ISSN (Print): 1386-2073
ISSN (Online): 1875-5402

Research Article

Andrographolide Attenuates RSV-induced Inflammation by Suppressing Apoptosis and Promoting Pyroptosis after Respiratory Syncytial Virus Infection In Vitro

Author(s): Siyi Che, Xiaohong Xie, Jilei Lin, Ying Liu, Jun Xie* and Enmei Liu*

Volume 27, Issue 12, 2024

Published on: 07 November, 2023

Page: [1776 - 1787] Pages: 12

DOI: 10.2174/0113862073256465231024075452

Price: $65

Abstract

Background: Respiratory syncytial virus (RSV), which is the predominant viral pathogen responsible for causing acute lower respiratory tract infections in children, currently lacks specific therapeutic drugs. Despite andrographolide's demonstrated effectiveness against various viral infections, its effects on RSV infection remain unclear.

Methods: In this study, RSV infection and andrographolide-intervened A549 cell lines were used. The virus load of RSV and the levels of IL-6 and IL-8 in the cell supernatant were quantified. The potential targets of andrographolide in the treatment of RSV-infected airway epithelial cells were analyzed using the Gene Expression Omnibus (GEO) database and the PharmMapper Database, and the changes in mRNA expression of these target genes were measured. To further illustrate the effect of andrographolide on the death pattern of RSV-infected airway epithelial cells, Annexin V-FITC/PI apoptosis assays and Western blotting were conducted.

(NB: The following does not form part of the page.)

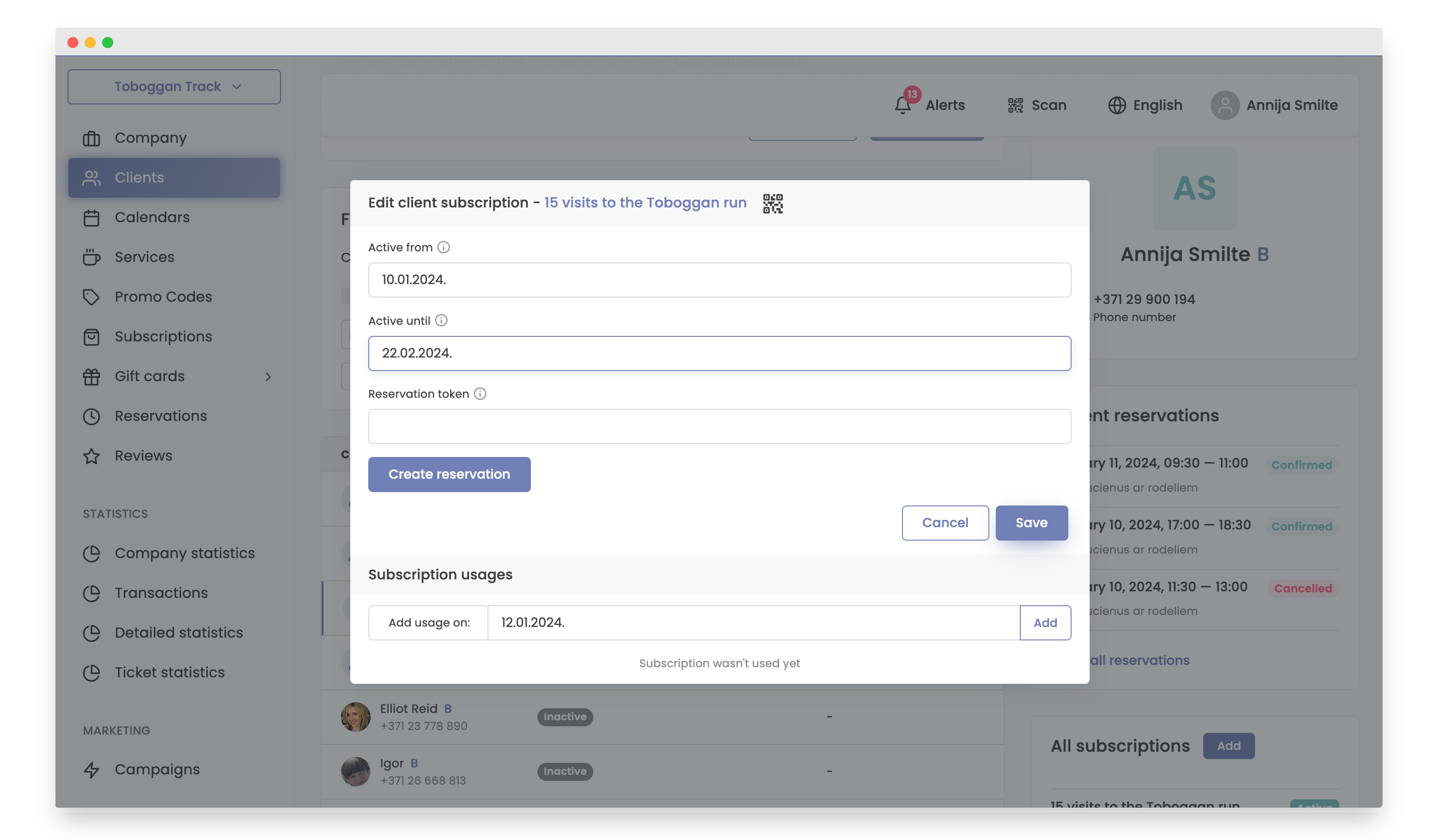Screen dimensions: 1438x840
Task: Click the QR code icon in dialog header
Action: (x=773, y=203)
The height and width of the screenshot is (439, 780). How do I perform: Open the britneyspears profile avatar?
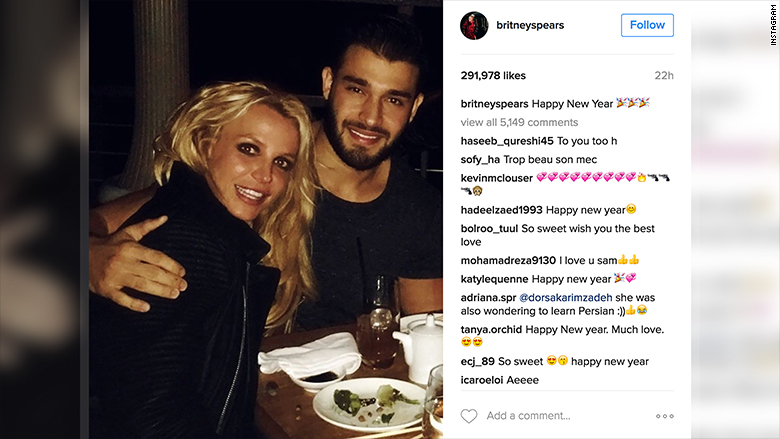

Results: Andrographolide decreased the viral load and attenuated IL-6 and IL-8 levels in cell supernatant post-RSV infection. A total of 25 potential targets of andrographolide in the treatment of RSV-infected airway epithelial cells were discovered, and CASP1, CCL5, JAK2, and STAT1 were identified as significant players. Andrographolide noticeably suppressed the increased mRNA expressions of these genes post-RSV infection as well as IL-1β. The flow cytometry analysis demonstrated that andrographolide alleviated apoptosis in RSV-infected cells. Additionally, RSV infection decreased the protein levels of caspase-1, cleaved caspase-1, cleaved IL-1β, N-terminal of GSDMD, and Bcl-2. Conversely, andrographolide increased their levels.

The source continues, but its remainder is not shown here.